We’re all familiar with the word “empathy” but what actually happens in our brains when we feel empathy for another? It turns out there are several types of empathy, and differentiating between them is critical.
Affective Empathy (“I feel what you feel”)
When we witness someone else in pain, the regions in our brain that process our own pain can be activated. This “pain matrix” creates a simulation of another’s suffering within our own nervous system. These reactions are fast and pre-conscious.
Research by Tania Singer showed that affective empathy can increase burnout and antisocial behavior in healthcare workers frequently exposed to trauma – and can also lead to distress and overwhelm. In other words, feeling too much, too often, without a way through, wears us down.
Cognitive Empathy (“I understand how you feel”)

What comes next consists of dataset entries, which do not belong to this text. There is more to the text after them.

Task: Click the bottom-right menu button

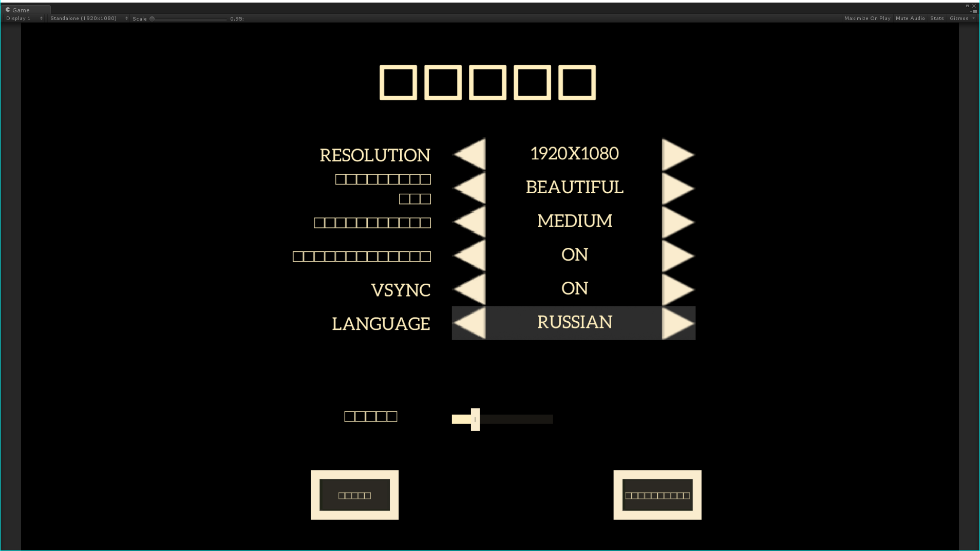Action: pyautogui.click(x=657, y=495)
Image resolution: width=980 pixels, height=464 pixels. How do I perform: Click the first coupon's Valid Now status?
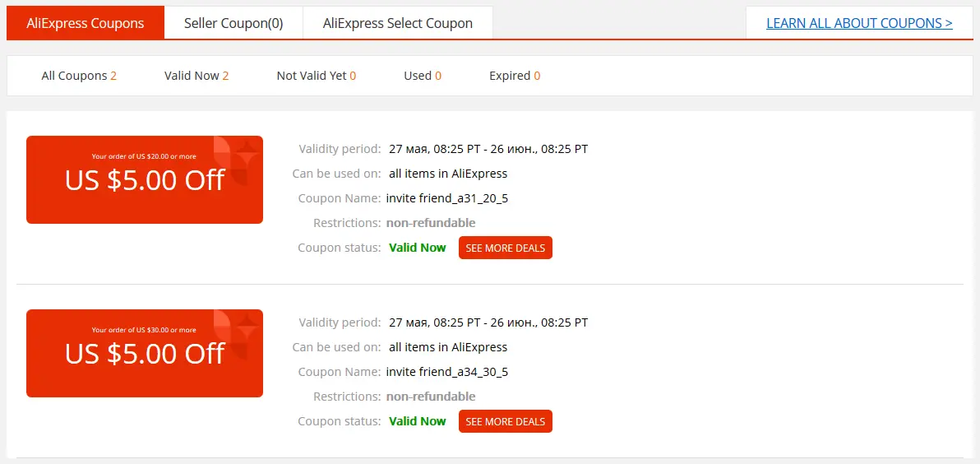coord(418,248)
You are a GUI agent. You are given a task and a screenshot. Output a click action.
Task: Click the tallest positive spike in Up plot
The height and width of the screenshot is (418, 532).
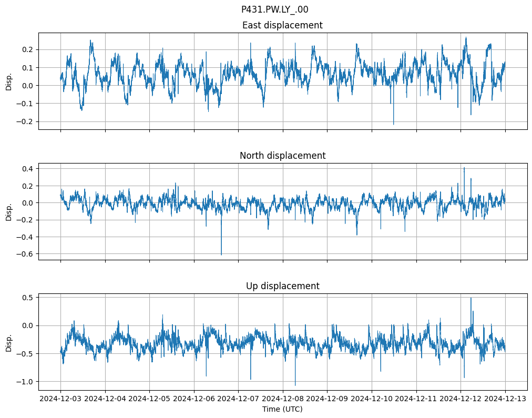point(470,298)
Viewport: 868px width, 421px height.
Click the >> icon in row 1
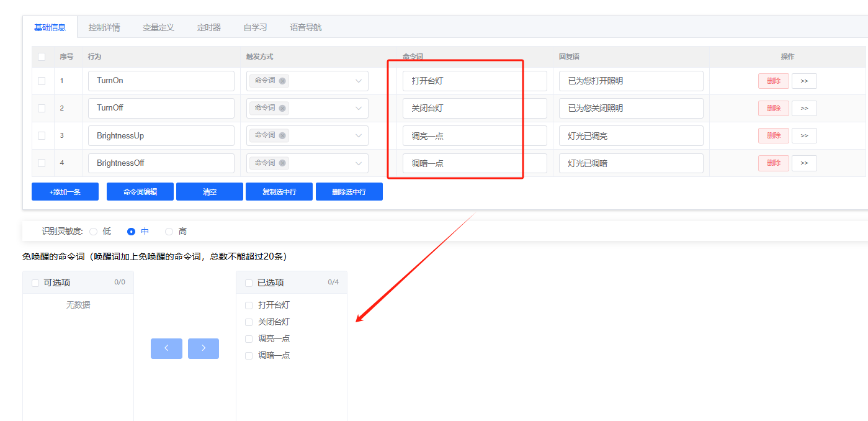pyautogui.click(x=804, y=81)
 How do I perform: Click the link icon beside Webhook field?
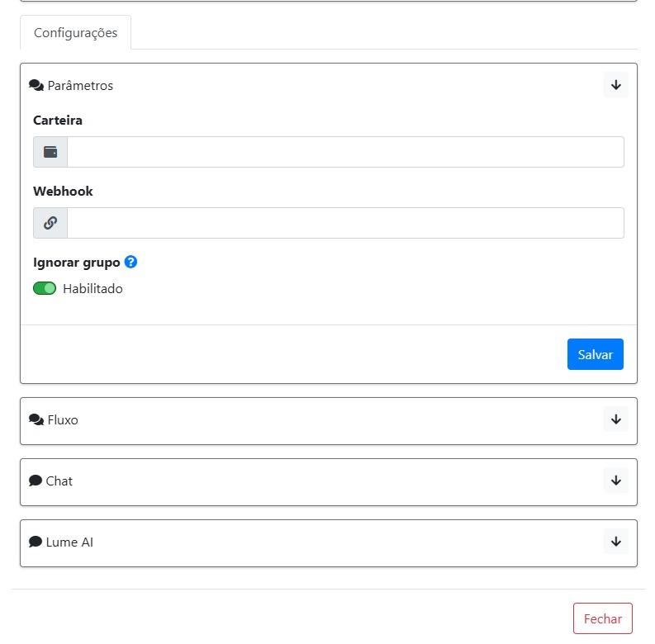click(x=50, y=223)
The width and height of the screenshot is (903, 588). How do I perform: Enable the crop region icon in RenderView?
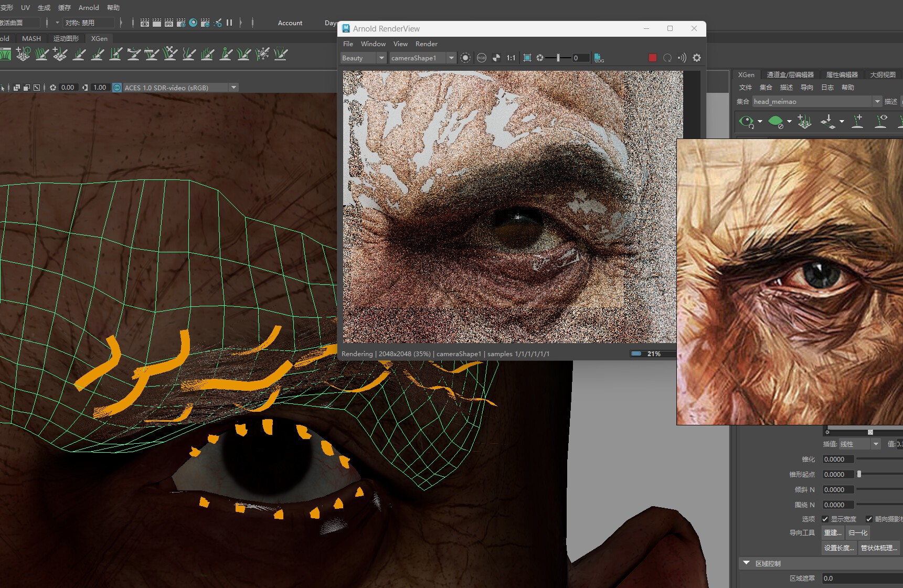[527, 58]
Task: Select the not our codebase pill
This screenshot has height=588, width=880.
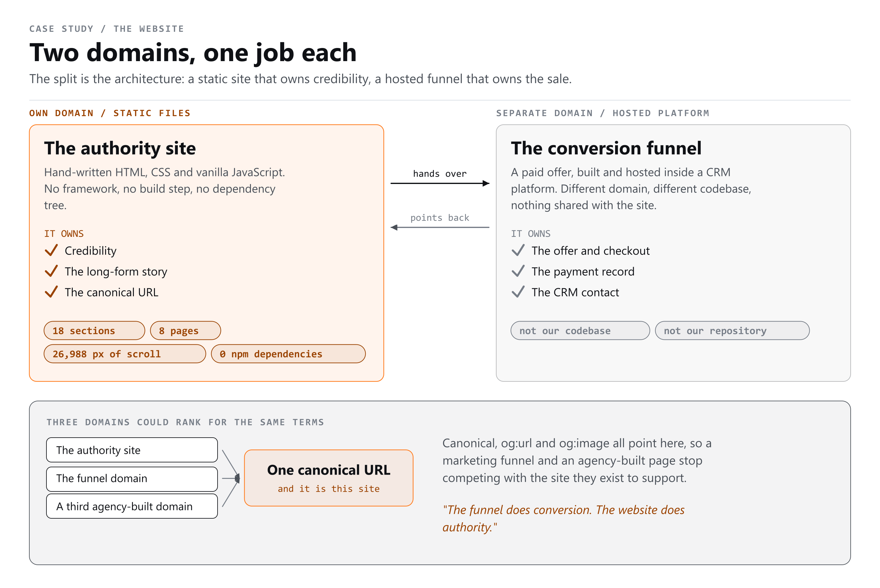Action: click(580, 331)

When we witness someone else in pain and we choose to listen, understand, and believe their experience — even when it differs from our own* — completely different regions of our brain are activated. This conscious perspective-taking is slower, more effortful, and deliberate.
Unlike affective empathy, cognitive empathy isn’t nearly as taxing, has been shown to decrease burnout, and is the foundation for something that feels genuinely rewarding to our brain: compassion.
Compassion (“I witness your suffering and I take action”)
Compassion activates entirely different neural circuitry, engaging the brain’s reward and caregiving systems. These regions are rich in dopamine and endogenous opioids — which is why compassion feels rewarding rather than depleting. It is neurologically sustainable in ways that affective empathy is not.
Singer’s research demonstrated that subjects trained in compassion — through loving-kindness meditation — showed measurable brain activity shifts away from the pain matrix and toward the reward network, with decreased negative affect and increased resilience.
Compassion does not fatigue. What fatigues is empathic distress: getting stuck in the pain loop without ever transitioning to the care circuit.
The Shift We Need to Make
The move we collectively need to make is away from affective empathy’s pain loop and toward action rooted in compassion — which happens to be the ideal foundation for volunteerism to thrive. This is precisely why program design and employee training are so critical in employee volunteering programs.
When we implement the Transformative approach to employee volunteering, we incorporate perspective-taking exercises, critical reflection, and intentional design — the elements that help surface our shared humanity and activate compassion at scale.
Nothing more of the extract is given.